(Beginning of GIVEN RECORDS)

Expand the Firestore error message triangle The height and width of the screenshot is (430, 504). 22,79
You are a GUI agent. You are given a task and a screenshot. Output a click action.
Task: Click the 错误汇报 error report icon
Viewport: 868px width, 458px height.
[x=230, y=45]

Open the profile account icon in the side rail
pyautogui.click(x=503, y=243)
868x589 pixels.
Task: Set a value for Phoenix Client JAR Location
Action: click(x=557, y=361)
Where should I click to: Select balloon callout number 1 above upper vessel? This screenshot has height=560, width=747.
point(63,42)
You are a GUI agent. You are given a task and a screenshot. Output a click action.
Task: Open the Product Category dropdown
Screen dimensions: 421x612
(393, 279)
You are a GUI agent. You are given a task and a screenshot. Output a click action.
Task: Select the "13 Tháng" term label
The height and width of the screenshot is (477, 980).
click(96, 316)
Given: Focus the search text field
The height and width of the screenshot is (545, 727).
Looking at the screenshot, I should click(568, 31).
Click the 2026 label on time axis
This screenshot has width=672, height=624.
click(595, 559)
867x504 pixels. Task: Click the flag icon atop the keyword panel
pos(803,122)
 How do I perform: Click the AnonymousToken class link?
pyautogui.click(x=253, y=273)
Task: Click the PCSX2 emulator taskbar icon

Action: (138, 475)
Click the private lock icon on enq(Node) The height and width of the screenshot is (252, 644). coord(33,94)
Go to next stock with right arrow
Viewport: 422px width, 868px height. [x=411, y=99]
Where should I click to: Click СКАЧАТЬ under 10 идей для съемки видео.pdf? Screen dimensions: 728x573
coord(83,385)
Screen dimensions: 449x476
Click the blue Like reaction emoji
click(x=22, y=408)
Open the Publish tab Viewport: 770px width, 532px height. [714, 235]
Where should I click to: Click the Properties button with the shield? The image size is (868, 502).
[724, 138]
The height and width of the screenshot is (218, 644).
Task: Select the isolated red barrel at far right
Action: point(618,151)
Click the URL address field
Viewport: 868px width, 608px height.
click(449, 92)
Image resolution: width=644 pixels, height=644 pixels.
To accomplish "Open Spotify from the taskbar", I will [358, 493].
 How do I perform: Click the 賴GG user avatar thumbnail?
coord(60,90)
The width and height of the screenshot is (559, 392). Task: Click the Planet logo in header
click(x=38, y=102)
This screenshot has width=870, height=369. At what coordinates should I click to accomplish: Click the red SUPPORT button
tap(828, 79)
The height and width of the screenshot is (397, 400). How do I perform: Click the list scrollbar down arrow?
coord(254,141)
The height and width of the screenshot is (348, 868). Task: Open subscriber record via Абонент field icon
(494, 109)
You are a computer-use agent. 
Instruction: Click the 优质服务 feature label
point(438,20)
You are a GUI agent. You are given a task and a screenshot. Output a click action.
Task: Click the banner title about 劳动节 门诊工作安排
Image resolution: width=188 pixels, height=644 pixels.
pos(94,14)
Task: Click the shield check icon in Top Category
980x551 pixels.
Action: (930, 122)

(End of GIVEN RECORDS)

The answer must be exactly the lines from the one containing "Instruction: Click the 优质服务 feature label" through the final line of the data, both ends included, and nothing else.

RESPONSE AREA ->
Instruction: Click the 优质服务 feature label
point(438,20)
You are a GUI agent. You are given a task and a screenshot. Output a click action.
Task: Click the banner title about 劳动节 门诊工作安排
Image resolution: width=188 pixels, height=644 pixels.
pos(94,14)
Task: Click the shield check icon in Top Category
980x551 pixels.
Action: (930, 122)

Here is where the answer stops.